> [EXERCISE REQUIREMENTS]: Retyping each entry exactly is the whole task.

> [WORKING DATA]:
◇ ◇ ◇ ◇ ◇ ◇ ◇

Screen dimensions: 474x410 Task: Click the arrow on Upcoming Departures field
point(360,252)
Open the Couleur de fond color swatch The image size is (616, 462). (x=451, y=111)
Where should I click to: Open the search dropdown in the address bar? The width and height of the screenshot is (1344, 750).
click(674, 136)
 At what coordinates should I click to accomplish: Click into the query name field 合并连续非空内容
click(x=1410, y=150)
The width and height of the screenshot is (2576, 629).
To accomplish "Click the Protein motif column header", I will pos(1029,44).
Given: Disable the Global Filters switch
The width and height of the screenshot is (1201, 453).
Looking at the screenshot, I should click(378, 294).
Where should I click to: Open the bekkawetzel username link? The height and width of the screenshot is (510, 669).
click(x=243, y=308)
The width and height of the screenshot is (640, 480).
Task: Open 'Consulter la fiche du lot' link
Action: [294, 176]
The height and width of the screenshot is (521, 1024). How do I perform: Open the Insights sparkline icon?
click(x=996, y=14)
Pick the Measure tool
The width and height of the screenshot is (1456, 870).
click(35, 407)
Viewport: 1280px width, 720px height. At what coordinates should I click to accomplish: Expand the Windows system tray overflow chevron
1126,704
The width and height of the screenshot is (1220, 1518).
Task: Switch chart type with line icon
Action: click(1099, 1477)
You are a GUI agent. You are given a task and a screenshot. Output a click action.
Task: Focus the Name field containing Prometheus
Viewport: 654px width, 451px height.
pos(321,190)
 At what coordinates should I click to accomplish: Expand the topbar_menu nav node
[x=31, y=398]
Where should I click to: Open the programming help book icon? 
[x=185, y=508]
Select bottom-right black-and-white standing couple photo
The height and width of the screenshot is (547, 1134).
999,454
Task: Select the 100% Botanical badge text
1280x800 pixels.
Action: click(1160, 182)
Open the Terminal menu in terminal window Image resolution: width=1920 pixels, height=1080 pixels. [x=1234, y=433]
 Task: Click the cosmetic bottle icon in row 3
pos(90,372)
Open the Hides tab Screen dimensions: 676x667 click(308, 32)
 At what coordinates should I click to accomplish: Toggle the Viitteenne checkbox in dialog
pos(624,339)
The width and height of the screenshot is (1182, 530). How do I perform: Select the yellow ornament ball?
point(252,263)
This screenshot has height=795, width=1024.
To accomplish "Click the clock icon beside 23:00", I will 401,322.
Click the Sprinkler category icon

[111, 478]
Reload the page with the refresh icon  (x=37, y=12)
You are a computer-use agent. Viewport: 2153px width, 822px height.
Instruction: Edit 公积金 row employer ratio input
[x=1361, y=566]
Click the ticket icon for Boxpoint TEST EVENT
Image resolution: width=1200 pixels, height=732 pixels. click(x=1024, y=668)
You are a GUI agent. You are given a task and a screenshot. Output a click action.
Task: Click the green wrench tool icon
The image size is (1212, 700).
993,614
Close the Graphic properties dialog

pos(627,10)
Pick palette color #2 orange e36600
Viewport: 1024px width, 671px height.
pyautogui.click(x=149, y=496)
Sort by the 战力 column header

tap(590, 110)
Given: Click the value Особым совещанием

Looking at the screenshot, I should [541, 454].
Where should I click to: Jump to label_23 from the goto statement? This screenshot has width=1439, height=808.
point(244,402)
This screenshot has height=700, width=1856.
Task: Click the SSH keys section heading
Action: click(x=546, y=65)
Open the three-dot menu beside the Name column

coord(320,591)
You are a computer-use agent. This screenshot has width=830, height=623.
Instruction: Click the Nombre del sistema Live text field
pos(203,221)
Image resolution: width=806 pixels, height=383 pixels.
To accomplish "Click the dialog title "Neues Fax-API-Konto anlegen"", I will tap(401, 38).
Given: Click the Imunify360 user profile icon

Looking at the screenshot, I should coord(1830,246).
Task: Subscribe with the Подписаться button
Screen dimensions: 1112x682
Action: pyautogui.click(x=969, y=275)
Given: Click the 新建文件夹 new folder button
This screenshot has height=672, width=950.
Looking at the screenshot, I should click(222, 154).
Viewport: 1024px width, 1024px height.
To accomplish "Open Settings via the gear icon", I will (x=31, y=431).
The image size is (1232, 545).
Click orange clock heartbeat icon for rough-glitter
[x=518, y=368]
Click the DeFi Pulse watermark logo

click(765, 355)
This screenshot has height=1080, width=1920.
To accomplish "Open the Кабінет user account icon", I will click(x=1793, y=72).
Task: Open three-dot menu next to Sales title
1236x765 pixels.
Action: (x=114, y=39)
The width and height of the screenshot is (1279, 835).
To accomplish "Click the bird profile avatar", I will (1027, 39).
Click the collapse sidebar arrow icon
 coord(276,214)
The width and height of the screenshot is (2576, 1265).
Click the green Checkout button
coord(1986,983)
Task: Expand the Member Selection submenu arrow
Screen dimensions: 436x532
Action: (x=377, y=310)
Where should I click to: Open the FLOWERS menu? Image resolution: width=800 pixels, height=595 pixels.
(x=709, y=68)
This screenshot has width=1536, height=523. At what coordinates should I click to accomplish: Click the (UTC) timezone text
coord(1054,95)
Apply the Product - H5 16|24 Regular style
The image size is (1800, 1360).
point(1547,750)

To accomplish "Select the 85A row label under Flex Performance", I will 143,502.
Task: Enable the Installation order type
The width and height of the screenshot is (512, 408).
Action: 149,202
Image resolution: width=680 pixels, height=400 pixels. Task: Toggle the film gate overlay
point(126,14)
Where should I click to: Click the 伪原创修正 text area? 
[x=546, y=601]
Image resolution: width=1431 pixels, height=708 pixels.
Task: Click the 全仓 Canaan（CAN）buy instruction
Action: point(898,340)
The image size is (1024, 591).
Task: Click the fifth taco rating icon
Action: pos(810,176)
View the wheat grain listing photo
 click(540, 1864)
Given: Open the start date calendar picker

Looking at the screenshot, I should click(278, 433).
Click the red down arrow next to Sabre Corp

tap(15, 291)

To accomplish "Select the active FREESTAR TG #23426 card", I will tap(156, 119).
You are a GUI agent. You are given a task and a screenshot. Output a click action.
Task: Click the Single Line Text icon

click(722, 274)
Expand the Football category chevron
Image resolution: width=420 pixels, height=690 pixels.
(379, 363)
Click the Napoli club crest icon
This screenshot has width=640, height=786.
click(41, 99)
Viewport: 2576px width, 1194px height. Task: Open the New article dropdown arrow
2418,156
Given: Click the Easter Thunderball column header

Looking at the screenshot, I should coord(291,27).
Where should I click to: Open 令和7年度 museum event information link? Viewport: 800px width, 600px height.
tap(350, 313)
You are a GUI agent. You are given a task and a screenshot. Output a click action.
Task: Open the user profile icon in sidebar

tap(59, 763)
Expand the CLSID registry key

◇ ◇ ◇ ◇ ◇ ◇ ◇

> [EXPECTED ANSWER]:
Screen dimensions: 474x410 Task: Click the arrow on Upcoming Departures field
point(360,252)
Open the Couleur de fond color swatch The image size is (616, 462). (x=451, y=111)
Where should I click to: Open the search dropdown in the address bar? The width and height of the screenshot is (1344, 750).
click(674, 136)
 At what coordinates should I click to accomplish: Click into the query name field 合并连续非空内容
click(x=1410, y=150)
The width and height of the screenshot is (2576, 629).
To accomplish "Click the Protein motif column header", I will pos(1029,44).
Given: Disable the Global Filters switch
The width and height of the screenshot is (1201, 453).
Looking at the screenshot, I should click(378, 294).
Where should I click to: Open the bekkawetzel username link? The height and width of the screenshot is (510, 669).
click(x=243, y=308)
The width and height of the screenshot is (640, 480).
Task: Open 'Consulter la fiche du lot' link
Action: [294, 176]
The height and width of the screenshot is (521, 1024). How do I perform: Open the Insights sparkline icon?
click(x=996, y=14)
Pick the Measure tool
The width and height of the screenshot is (1456, 870).
click(35, 407)
Viewport: 1280px width, 720px height. At what coordinates should I click to accomplish: Expand the Windows system tray overflow chevron
1126,704
The width and height of the screenshot is (1220, 1518).
Task: Switch chart type with line icon
Action: click(1099, 1477)
You are a GUI agent. You are given a task and a screenshot. Output a click action.
Task: Focus the Name field containing Prometheus
Viewport: 654px width, 451px height.
pos(321,190)
 At what coordinates should I click to accomplish: Expand the topbar_menu nav node
[x=31, y=398]
Where should I click to: Open the programming help book icon? 
[x=185, y=508]
Select bottom-right black-and-white standing couple photo
The height and width of the screenshot is (547, 1134).
999,454
Task: Select the 100% Botanical badge text
1280x800 pixels.
Action: click(1160, 182)
Open the Terminal menu in terminal window Image resolution: width=1920 pixels, height=1080 pixels. [x=1234, y=433]
 Task: Click the cosmetic bottle icon in row 3
pos(90,372)
Open the Hides tab Screen dimensions: 676x667 click(308, 32)
 At what coordinates should I click to accomplish: Toggle the Viitteenne checkbox in dialog
pos(624,339)
The width and height of the screenshot is (1182, 530). How do I perform: Select the yellow ornament ball?
point(252,263)
This screenshot has height=795, width=1024.
To accomplish "Click the clock icon beside 23:00", I will 401,322.
Click the Sprinkler category icon

[111, 478]
Reload the page with the refresh icon  (x=37, y=12)
You are a computer-use agent. Viewport: 2153px width, 822px height.
Instruction: Edit 公积金 row employer ratio input
[x=1361, y=566]
Click the ticket icon for Boxpoint TEST EVENT
Image resolution: width=1200 pixels, height=732 pixels. click(x=1024, y=668)
You are a GUI agent. You are given a task and a screenshot. Output a click action.
Task: Click the green wrench tool icon
The image size is (1212, 700).
993,614
Close the Graphic properties dialog

pos(627,10)
Pick palette color #2 orange e36600
Viewport: 1024px width, 671px height.
pyautogui.click(x=149, y=496)
Sort by the 战力 column header

tap(590, 110)
Given: Click the value Особым совещанием

Looking at the screenshot, I should [541, 454].
Where should I click to: Jump to label_23 from the goto statement? This screenshot has width=1439, height=808.
point(244,402)
This screenshot has height=700, width=1856.
Task: Click the SSH keys section heading
Action: click(x=546, y=65)
Open the three-dot menu beside the Name column

coord(320,591)
You are a computer-use agent. This screenshot has width=830, height=623.
Instruction: Click the Nombre del sistema Live text field
pos(203,221)
Image resolution: width=806 pixels, height=383 pixels.
To accomplish "Click the dialog title "Neues Fax-API-Konto anlegen"", I will tap(401, 38).
Given: Click the Imunify360 user profile icon

Looking at the screenshot, I should coord(1830,246).
Task: Subscribe with the Подписаться button
Screen dimensions: 1112x682
Action: pyautogui.click(x=969, y=275)
Given: Click the 新建文件夹 new folder button
This screenshot has height=672, width=950.
Looking at the screenshot, I should click(222, 154).
Viewport: 1024px width, 1024px height.
To accomplish "Open Settings via the gear icon", I will (x=31, y=431).
The image size is (1232, 545).
Click orange clock heartbeat icon for rough-glitter
[x=518, y=368]
Click the DeFi Pulse watermark logo

click(765, 355)
This screenshot has height=1080, width=1920.
To accomplish "Open the Кабінет user account icon", I will click(x=1793, y=72).
Task: Open three-dot menu next to Sales title
1236x765 pixels.
Action: (x=114, y=39)
The width and height of the screenshot is (1279, 835).
To accomplish "Click the bird profile avatar", I will (1027, 39).
Click the collapse sidebar arrow icon
 coord(276,214)
The width and height of the screenshot is (2576, 1265).
Click the green Checkout button
coord(1986,983)
Task: Expand the Member Selection submenu arrow
Screen dimensions: 436x532
Action: (x=377, y=310)
Where should I click to: Open the FLOWERS menu? Image resolution: width=800 pixels, height=595 pixels.
(x=709, y=68)
This screenshot has width=1536, height=523. At what coordinates should I click to accomplish: Click the (UTC) timezone text
coord(1054,95)
Apply the Product - H5 16|24 Regular style
The image size is (1800, 1360).
point(1547,750)

To accomplish "Select the 85A row label under Flex Performance", I will 143,502.
Task: Enable the Installation order type
The width and height of the screenshot is (512, 408).
Action: 149,202
Image resolution: width=680 pixels, height=400 pixels. Task: Toggle the film gate overlay
point(126,14)
Where should I click to: Click the 伪原创修正 text area? 
[x=546, y=601]
Image resolution: width=1431 pixels, height=708 pixels.
Task: Click the 全仓 Canaan（CAN）buy instruction
Action: point(898,340)
The image size is (1024, 591).
Task: Click the fifth taco rating icon
Action: pos(810,176)
View the wheat grain listing photo
 click(540, 1864)
Given: Open the start date calendar picker

Looking at the screenshot, I should click(278, 433).
Click the red down arrow next to Sabre Corp

tap(15, 291)

To accomplish "Select the active FREESTAR TG #23426 card", I will tap(156, 119).
You are a GUI agent. You are given a task and a screenshot. Output a click action.
Task: Click the Single Line Text icon

click(722, 274)
Expand the Football category chevron
Image resolution: width=420 pixels, height=690 pixels.
(379, 363)
Click the Napoli club crest icon
This screenshot has width=640, height=786.
click(41, 99)
Viewport: 2576px width, 1194px height. Task: Open the New article dropdown arrow
2418,156
Given: Click the Easter Thunderball column header

Looking at the screenshot, I should coord(291,27).
Where should I click to: Open 令和7年度 museum event information link? Viewport: 800px width, 600px height.
tap(350, 313)
You are a GUI agent. You are given a task and a screenshot. Output a click action.
Task: Open the user profile icon in sidebar

tap(59, 763)
Expand the CLSID registry key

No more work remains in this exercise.